> **WHAT IS EXPECTED**:
Return each line of the entries that mentions the word "bottom".

> **INFORMATION SUPPLIED**:
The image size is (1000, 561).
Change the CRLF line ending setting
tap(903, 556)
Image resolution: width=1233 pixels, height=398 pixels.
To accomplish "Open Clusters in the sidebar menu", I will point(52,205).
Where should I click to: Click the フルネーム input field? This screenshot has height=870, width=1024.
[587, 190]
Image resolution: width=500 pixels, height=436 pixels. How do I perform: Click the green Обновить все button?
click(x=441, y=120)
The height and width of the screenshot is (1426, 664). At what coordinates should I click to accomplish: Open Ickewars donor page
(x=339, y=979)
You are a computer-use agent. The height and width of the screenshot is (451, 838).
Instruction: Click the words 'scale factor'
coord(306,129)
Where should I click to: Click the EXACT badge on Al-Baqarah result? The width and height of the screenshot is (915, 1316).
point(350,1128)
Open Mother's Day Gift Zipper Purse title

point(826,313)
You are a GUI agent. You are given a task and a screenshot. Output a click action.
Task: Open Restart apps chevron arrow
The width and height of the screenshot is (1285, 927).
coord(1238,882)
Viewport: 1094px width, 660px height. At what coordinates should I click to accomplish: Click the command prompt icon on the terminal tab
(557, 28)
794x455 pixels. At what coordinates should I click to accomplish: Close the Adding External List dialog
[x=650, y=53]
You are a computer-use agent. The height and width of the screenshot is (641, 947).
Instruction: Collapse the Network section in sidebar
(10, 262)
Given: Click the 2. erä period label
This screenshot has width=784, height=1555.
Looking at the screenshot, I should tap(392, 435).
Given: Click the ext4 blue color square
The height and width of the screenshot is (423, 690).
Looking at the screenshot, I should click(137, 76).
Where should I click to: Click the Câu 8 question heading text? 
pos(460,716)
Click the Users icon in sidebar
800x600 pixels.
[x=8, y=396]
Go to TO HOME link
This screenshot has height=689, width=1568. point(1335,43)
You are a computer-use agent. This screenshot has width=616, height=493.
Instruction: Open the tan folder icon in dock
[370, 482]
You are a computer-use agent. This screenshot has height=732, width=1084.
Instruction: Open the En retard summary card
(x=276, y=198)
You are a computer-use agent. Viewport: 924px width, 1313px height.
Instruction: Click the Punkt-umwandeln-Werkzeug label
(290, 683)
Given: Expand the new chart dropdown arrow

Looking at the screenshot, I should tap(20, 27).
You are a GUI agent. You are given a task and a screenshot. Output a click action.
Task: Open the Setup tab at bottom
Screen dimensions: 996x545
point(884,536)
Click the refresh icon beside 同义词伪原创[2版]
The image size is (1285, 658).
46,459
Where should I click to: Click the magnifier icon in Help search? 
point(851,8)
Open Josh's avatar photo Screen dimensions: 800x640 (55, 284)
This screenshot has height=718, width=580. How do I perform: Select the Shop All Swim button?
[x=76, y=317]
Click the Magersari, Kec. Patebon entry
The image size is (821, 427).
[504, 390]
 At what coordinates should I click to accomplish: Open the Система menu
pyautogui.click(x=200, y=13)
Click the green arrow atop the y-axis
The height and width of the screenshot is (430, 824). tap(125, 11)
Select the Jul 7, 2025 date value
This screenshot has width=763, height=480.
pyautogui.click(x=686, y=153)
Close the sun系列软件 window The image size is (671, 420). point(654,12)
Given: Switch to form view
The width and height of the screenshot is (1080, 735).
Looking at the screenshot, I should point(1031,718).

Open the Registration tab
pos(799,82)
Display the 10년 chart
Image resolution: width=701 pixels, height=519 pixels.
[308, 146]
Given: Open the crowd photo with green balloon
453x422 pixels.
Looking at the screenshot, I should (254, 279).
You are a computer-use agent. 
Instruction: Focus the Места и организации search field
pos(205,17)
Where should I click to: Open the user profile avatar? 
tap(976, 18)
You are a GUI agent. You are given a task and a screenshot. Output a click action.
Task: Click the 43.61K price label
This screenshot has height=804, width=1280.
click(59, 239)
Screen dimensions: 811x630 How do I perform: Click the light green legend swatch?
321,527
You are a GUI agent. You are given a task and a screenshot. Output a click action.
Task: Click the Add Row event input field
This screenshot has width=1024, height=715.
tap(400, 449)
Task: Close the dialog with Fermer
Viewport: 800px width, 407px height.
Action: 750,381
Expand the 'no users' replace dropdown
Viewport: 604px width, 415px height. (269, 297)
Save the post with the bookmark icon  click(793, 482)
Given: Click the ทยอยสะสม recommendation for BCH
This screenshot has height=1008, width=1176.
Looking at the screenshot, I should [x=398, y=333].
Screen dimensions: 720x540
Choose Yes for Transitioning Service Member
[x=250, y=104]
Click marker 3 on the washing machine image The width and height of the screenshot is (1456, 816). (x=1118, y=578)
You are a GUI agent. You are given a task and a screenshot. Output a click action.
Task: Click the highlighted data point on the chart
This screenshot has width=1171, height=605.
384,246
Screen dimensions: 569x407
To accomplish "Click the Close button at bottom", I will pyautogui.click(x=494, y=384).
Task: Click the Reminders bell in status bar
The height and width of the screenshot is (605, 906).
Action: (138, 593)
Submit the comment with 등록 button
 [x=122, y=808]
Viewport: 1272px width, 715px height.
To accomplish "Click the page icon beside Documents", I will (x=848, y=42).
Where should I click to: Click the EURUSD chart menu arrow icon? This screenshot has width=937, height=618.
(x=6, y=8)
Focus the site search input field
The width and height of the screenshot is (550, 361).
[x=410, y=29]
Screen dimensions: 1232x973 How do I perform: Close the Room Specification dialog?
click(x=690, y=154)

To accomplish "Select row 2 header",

> **EXERCISE RESULT**:
Task: Open the Setup tab at bottom
To accomplish "Click the Close button at bottom", I will pyautogui.click(x=494, y=384).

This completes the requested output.